Retype each of the rows below without changing any line.

[start DATA ROWS]

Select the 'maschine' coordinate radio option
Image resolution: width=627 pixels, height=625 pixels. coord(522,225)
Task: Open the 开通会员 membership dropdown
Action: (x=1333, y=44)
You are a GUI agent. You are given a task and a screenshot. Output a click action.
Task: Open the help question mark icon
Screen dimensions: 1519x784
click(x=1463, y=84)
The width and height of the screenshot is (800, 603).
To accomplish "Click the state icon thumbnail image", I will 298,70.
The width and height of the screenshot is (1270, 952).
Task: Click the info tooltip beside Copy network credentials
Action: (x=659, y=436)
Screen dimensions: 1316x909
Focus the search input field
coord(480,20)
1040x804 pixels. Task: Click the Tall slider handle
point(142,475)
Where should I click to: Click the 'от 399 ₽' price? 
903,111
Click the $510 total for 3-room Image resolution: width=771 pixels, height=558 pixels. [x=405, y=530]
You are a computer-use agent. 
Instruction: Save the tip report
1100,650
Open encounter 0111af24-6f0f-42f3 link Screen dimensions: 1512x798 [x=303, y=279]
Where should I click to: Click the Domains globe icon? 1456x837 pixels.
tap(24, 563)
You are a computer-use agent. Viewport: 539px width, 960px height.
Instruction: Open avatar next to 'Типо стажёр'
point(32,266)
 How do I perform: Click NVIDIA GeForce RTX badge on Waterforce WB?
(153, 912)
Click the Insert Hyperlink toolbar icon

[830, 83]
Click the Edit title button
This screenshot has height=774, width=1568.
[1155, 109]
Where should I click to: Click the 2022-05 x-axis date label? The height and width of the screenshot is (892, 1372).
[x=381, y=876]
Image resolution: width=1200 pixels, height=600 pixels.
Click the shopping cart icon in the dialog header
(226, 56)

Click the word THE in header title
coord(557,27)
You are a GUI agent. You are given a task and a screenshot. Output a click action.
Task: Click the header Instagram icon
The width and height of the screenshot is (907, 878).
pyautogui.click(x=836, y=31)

[end DATA ROWS]

COMPLETE ANSWER:
Select the 'maschine' coordinate radio option
Image resolution: width=627 pixels, height=625 pixels. coord(522,225)
Task: Open the 开通会员 membership dropdown
Action: (x=1333, y=44)
You are a GUI agent. You are given a task and a screenshot. Output a click action.
Task: Open the help question mark icon
Screen dimensions: 1519x784
click(x=1463, y=84)
The width and height of the screenshot is (800, 603).
To accomplish "Click the state icon thumbnail image", I will 298,70.
The width and height of the screenshot is (1270, 952).
Task: Click the info tooltip beside Copy network credentials
Action: (x=659, y=436)
Screen dimensions: 1316x909
Focus the search input field
coord(480,20)
1040x804 pixels. Task: Click the Tall slider handle
point(142,475)
Where should I click to: Click the 'от 399 ₽' price? 
903,111
Click the $510 total for 3-room Image resolution: width=771 pixels, height=558 pixels. [x=405, y=530]
You are a computer-use agent. 
Instruction: Save the tip report
1100,650
Open encounter 0111af24-6f0f-42f3 link Screen dimensions: 1512x798 [x=303, y=279]
Where should I click to: Click the Domains globe icon? 1456x837 pixels.
tap(24, 563)
You are a computer-use agent. Viewport: 539px width, 960px height.
Instruction: Open avatar next to 'Типо стажёр'
point(32,266)
 How do I perform: Click NVIDIA GeForce RTX badge on Waterforce WB?
(153, 912)
Click the Insert Hyperlink toolbar icon

[830, 83]
Click the Edit title button
This screenshot has height=774, width=1568.
[1155, 109]
Where should I click to: Click the 2022-05 x-axis date label? The height and width of the screenshot is (892, 1372).
[x=381, y=876]
Image resolution: width=1200 pixels, height=600 pixels.
Click the shopping cart icon in the dialog header
(226, 56)

Click the word THE in header title
coord(557,27)
You are a GUI agent. You are given a task and a screenshot. Output a click action.
Task: Click the header Instagram icon
The width and height of the screenshot is (907, 878).
pyautogui.click(x=836, y=31)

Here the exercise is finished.